- Born: September 22, 2002 (age 23) Niagara Falls, Ontario

Team
- Curling club: Niagara Falls CC, Niagara Falls, ON
- Skip: Jayden King
- Third: Dylan Niepage
- Second: Owen Henry
- Lead: Victor Pietrangelo
- Mixed doubles partner: Serena Gray-Withers

Curling career
- Member Association: Ontario
- Brier appearances: 1 (2026)
- Top CTRS ranking: 7th (2025–26)

Medal record
Curling
Representing Canada
World University Games
| Bronze medal – third place | 2025 Turin | Mixed doubles |
Representing Ontario
Canadian Mixed Doubles Championship
| Gold medal – first place | 2026 Surrey | Mixed doubles |

= Victor Pietrangelo =

Canadian curler

Victor Pietrangelo (born September 21, 2002) is a Canadian curler from Niagara Falls, Ontario. He currently plays lead on Team Jayden King. He also plays mixed doubles with Serena Gray-Withers.

==Career==

===Men's===
Pietrangelo joined the Jayden King rink at lead for the 2025–26 season with third Dylan Niepage and second Owen Henry. To begin, the team competed in the 2025 U25 NextGen Classic where they were eliminated by Jordon McDonald in the semifinals. They then played in the 2025 KW Fall Classic where they had an undefeated run up until the final where they lost to Italy's Joël Retornaz. The team then had a pair of quarterfinal losses at the 2025 Masters Tier 2 Grand Slam event and 2025 Stu Sells Toronto Tankard, falling to Daniel Casper and Magnus Ramsfjell respectively. In October, the team participated in the 2025 Canadian Olympic Curling Pre-Trials, qualifying as the eighth seeds after Team Reid Carruthers declined their invitation. There, the team had an impressive showing, going 4–3 and just missing the playoffs. They bounced back with back-to-back finals appearances at the Broken Broom Tobacco Belt Cash Spiel and Stu Sells Living Waters Collingwood Classic, losing to Mark Kean and Scott Howard. In January, the team played in the 2026 Ontario Tankard where they entered as the top seeds. After qualifying for the playoffs through the A bracket, they lost the 1 vs. 2 game to Sam Mooibroek. They then beat Mark Kean in the semifinal to set up a rematch against Mooibroek in the final. Tied in the ninth end, the team scored two points before stealing in the tenth end to win the game 9–6, capturing the Ontario Tankard title and sending them to the 2026 Montana's Brier in St. John's, Newfoundland and Labrador. At the Brier, Team King finished the round robin with a 5–3 record, enough to qualify for the championship round. They then lost to Brad Gushue 12–6 in the page qualifier and were eliminated.

===Mixed Doubles===
In 2024, Pietrangelo would win the FISU World Mixed Doubles Qualifier with Jessica Zheng, going undefeated throughout the tournament.

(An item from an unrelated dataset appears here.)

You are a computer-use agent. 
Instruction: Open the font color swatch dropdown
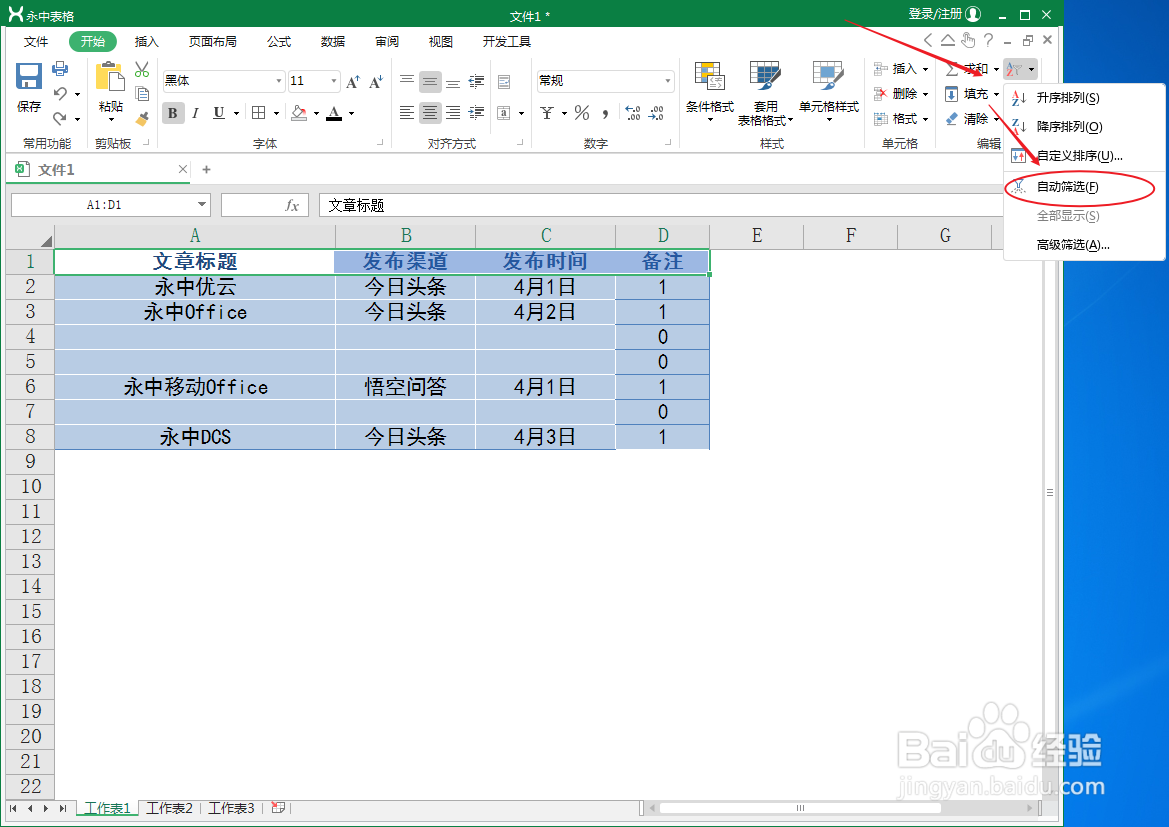click(353, 113)
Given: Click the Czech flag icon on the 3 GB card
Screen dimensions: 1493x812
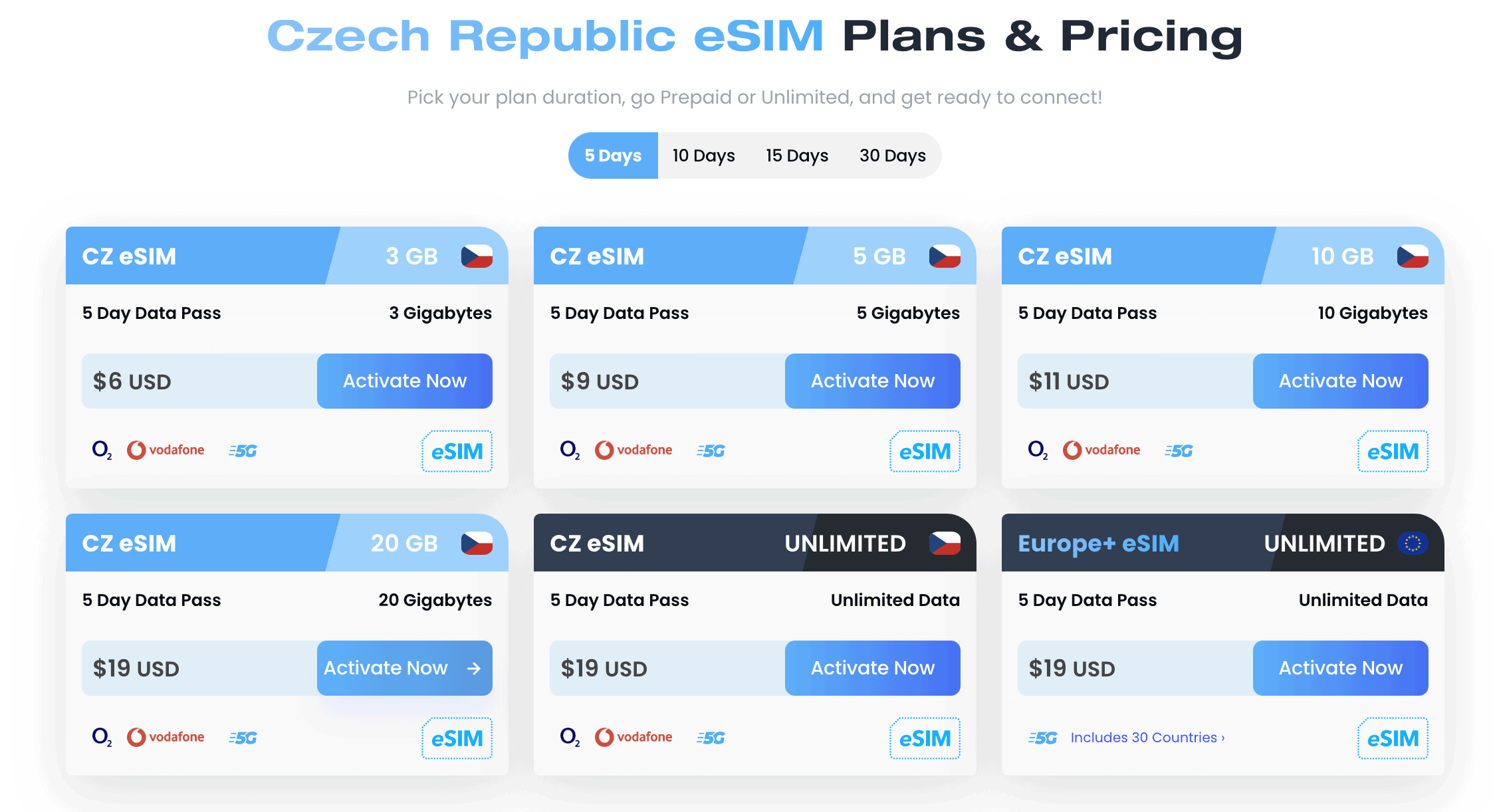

In 2025, Pietrangelo and Zheng would compete in the 2025 Winter World University Games where they would finish the round robin with a 6–1 record, before claiming the bronze medal.

For the 2025–26 season, Pietrangelo joined forces with Serena Gray-Withers of Alberta to form a new team. This pair had a strong start to the season, winning the 2025 U25 NextGen Classic with an undefeated 8–0 record. They then played in the Saville Mixed Doubles Classic where they had an undefeated run until the final, losing to eventual Olympic silver medalists Cory Thiesse and Korey Dropkin. In March, the duo played in the 2026 Canadian Mixed Doubles Curling Championship after earning enough points to qualify through the Canadian Mixed Doubles rankings. Through the round robin, the pair finished with a 4–2 record, enough to qualify for the knockout round. After beating Nancy Martin and Rylan Kleiter in the round of 12, they came from behind in both their quarterfinal and semifinal matches to eliminate Kira Brunton and Jacob Horgan and Rachel Homan and Brendan Bottcher. This qualified them for the championship game against Zoe Cinnamon and Johnson Tao where Pietrangelo and Gray-Withers gave up six points in the first end. Despite this, the pair pulled off their third straight come from behind victory, scoring three in the eighth end to win the game 10–9 and earn the right to represent Canada at the 2027 World Mixed Doubles Curling Championship.

To start the 2026–27 season, Pietrangelo and Gray-Withers lost in a rematch to Cinnamon and Tao in the final of the U25 NextGen Classic.

==Personal life==
Pietrangelo attended Brock University. He is employed as an audit staff accountant at KPMG.